§ **Problem to solve**: Please take the lines from the one holding "Click the Phospholipid" through the one holding "This screenshot has height=370, width=486." in the data below and copy them exactly.

§ **Data**:
Content starts

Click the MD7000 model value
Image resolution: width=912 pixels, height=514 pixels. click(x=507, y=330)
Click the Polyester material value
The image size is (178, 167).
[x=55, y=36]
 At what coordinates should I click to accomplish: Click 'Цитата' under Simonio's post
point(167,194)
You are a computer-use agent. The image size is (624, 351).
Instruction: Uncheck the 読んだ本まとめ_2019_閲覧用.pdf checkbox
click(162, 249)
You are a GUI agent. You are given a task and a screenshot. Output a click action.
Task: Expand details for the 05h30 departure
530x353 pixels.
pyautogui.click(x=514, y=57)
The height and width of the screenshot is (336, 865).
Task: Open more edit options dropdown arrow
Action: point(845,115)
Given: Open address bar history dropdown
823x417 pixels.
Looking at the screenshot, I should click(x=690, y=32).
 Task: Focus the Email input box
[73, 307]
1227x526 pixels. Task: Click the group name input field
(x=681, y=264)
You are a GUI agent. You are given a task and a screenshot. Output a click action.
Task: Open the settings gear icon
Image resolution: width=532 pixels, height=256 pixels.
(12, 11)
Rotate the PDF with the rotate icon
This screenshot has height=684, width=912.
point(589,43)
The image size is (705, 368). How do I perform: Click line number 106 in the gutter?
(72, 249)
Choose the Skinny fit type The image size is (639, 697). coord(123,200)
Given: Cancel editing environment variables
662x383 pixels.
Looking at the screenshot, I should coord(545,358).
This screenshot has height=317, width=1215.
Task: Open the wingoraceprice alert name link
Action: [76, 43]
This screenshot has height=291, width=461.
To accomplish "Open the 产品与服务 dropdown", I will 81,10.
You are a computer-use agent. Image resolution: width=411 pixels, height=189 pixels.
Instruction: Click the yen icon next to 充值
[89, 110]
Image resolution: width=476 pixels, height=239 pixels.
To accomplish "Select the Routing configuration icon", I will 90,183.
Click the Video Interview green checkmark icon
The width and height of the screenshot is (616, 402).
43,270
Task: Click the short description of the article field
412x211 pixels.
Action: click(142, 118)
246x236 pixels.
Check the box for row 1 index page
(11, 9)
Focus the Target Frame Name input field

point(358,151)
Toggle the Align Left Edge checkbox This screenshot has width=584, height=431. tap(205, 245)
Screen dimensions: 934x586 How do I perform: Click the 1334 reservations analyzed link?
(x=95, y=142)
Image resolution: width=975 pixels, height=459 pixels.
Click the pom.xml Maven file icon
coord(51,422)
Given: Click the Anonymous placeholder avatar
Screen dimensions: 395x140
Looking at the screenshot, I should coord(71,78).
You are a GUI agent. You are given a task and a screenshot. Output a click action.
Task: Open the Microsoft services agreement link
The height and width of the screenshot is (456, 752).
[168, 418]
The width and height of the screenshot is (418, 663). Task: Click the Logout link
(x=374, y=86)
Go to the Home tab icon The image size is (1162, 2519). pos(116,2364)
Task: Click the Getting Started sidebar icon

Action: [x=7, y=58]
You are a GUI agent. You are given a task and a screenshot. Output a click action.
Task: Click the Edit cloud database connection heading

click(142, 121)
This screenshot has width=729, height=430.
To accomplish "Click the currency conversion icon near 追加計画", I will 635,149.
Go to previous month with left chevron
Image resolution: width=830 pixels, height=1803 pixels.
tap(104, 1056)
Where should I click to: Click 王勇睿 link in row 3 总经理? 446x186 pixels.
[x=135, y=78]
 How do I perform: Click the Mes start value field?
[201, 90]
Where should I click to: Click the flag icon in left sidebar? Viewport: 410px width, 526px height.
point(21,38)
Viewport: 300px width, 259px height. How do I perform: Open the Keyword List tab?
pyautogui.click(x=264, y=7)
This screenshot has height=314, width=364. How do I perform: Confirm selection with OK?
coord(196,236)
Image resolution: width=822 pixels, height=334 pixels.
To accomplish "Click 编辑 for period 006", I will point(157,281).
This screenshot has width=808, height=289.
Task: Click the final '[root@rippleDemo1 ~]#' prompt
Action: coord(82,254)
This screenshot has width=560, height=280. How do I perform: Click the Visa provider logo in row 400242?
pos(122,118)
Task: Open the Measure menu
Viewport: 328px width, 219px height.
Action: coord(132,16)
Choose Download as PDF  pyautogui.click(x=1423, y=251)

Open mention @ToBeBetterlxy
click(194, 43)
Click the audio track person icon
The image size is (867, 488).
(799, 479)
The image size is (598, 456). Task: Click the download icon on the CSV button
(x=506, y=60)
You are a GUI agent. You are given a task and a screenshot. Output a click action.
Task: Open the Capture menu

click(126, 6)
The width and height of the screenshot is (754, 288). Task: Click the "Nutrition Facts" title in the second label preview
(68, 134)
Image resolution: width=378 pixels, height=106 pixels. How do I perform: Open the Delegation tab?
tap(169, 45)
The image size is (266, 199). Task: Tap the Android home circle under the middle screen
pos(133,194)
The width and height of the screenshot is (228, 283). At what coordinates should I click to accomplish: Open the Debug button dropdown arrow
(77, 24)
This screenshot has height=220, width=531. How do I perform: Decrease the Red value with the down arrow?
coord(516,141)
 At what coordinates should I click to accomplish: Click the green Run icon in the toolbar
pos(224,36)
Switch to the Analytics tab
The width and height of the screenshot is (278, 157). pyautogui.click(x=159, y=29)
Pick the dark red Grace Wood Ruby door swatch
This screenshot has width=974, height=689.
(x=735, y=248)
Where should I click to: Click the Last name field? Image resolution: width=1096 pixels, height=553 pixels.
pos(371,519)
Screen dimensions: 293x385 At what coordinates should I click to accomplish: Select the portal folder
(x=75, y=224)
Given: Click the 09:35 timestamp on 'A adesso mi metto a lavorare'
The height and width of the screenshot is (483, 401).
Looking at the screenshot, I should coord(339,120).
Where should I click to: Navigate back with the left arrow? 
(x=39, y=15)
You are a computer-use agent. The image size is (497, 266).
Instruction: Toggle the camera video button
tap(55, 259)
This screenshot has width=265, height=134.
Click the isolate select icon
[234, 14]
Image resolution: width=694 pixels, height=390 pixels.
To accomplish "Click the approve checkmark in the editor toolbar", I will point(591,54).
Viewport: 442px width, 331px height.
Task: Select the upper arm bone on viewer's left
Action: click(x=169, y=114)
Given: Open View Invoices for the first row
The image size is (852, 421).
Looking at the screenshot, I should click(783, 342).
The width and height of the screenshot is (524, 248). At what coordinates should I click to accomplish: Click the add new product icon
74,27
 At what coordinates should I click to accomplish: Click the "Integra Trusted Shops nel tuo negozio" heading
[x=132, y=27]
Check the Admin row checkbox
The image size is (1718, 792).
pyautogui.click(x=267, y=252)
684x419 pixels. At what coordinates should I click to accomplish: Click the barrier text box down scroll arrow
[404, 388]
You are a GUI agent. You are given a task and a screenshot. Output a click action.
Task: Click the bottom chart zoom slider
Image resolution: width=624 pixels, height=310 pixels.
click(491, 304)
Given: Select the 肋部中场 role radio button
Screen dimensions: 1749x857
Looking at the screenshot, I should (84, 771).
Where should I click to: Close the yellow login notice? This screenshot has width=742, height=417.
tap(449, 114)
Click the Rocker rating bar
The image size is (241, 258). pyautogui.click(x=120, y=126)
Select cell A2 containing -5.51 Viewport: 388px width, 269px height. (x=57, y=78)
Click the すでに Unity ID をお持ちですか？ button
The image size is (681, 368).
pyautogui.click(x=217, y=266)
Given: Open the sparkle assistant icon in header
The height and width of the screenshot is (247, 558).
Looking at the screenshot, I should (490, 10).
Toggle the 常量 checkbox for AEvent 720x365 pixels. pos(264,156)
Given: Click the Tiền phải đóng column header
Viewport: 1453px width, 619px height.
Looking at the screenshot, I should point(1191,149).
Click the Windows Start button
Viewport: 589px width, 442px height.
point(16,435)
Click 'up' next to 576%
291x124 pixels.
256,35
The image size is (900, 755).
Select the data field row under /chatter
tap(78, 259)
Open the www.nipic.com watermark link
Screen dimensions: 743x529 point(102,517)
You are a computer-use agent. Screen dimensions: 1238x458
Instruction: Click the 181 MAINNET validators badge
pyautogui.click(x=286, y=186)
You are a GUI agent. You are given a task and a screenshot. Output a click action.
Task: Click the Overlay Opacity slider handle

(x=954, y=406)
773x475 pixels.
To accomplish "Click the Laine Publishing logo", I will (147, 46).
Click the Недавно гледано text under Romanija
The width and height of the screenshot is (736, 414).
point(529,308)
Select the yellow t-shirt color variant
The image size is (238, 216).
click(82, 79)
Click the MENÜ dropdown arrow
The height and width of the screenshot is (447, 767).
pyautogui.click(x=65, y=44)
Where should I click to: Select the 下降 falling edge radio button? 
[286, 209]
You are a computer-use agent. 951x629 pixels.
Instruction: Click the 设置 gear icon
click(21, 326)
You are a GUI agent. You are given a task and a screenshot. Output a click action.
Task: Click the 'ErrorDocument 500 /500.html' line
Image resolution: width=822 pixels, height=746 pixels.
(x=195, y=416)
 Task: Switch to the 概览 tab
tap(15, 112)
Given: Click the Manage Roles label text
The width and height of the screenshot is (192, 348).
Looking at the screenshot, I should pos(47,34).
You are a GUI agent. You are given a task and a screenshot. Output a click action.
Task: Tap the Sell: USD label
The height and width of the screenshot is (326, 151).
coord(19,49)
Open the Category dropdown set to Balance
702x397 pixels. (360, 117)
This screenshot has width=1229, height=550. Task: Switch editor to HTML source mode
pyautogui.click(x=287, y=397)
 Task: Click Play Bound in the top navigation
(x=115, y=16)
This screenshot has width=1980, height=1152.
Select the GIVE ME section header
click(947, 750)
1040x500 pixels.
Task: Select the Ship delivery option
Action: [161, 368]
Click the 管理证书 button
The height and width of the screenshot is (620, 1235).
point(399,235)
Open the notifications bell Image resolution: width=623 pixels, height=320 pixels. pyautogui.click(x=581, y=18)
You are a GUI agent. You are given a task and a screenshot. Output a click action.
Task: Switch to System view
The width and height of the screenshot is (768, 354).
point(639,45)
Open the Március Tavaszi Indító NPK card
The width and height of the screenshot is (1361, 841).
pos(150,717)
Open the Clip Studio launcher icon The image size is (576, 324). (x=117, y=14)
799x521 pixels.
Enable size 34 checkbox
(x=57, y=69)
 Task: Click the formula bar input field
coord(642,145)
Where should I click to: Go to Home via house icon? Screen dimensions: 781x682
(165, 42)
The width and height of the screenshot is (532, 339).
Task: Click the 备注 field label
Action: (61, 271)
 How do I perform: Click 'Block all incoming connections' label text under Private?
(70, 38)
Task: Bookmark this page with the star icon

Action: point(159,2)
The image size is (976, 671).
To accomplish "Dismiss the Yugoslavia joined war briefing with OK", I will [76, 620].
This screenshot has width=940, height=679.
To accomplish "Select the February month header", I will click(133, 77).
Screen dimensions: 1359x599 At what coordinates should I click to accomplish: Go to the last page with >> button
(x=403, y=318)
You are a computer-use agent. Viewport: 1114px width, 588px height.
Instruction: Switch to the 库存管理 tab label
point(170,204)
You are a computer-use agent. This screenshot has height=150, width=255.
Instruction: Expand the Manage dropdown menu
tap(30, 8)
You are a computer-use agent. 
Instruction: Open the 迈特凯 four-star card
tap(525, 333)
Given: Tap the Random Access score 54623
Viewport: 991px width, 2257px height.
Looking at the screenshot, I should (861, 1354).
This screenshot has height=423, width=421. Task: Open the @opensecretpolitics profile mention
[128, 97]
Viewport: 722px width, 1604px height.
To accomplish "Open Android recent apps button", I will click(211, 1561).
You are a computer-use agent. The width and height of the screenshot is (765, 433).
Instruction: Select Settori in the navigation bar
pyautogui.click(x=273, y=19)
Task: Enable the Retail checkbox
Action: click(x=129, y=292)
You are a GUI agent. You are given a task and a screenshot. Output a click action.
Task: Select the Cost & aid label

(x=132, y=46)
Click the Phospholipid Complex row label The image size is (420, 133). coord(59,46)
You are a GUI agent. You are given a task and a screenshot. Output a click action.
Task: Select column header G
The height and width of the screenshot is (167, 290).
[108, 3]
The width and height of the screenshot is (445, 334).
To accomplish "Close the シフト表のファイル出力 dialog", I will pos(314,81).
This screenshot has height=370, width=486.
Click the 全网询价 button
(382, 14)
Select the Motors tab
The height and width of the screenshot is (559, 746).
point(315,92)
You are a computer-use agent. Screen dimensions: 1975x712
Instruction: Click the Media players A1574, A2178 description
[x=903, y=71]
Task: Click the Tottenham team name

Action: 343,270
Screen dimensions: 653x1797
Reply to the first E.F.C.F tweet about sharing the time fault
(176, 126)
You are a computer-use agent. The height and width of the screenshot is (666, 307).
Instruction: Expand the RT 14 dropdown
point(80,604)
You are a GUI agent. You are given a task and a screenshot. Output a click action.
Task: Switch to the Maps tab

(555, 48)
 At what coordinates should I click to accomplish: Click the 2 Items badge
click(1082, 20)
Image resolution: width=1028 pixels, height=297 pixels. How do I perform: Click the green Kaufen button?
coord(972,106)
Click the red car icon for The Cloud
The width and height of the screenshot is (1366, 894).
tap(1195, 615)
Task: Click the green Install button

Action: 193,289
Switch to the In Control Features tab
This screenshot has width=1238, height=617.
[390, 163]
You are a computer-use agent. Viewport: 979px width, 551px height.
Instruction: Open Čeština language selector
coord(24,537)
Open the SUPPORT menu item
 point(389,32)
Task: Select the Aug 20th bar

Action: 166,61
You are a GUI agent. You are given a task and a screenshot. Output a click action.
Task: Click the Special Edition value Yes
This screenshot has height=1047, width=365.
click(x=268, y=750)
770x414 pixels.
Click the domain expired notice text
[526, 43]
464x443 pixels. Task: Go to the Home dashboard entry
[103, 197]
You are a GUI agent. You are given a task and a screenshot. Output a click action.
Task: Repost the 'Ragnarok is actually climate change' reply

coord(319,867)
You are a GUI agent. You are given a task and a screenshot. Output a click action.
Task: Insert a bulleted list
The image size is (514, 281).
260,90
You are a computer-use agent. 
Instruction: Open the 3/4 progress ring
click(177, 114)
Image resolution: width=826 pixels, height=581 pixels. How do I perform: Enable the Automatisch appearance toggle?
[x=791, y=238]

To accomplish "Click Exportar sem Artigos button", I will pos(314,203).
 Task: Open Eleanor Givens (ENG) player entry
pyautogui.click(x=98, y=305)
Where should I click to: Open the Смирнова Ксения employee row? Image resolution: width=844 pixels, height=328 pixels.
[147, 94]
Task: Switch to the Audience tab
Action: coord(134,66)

Content ends

§ **Task solution**:
Click the Phospholipid Complex row label The image size is (420, 133). coord(59,46)
You are a GUI agent. You are given a task and a screenshot. Output a click action.
Task: Select column header G
The height and width of the screenshot is (167, 290).
[108, 3]
The width and height of the screenshot is (445, 334).
To accomplish "Close the シフト表のファイル出力 dialog", I will pos(314,81).
This screenshot has height=370, width=486.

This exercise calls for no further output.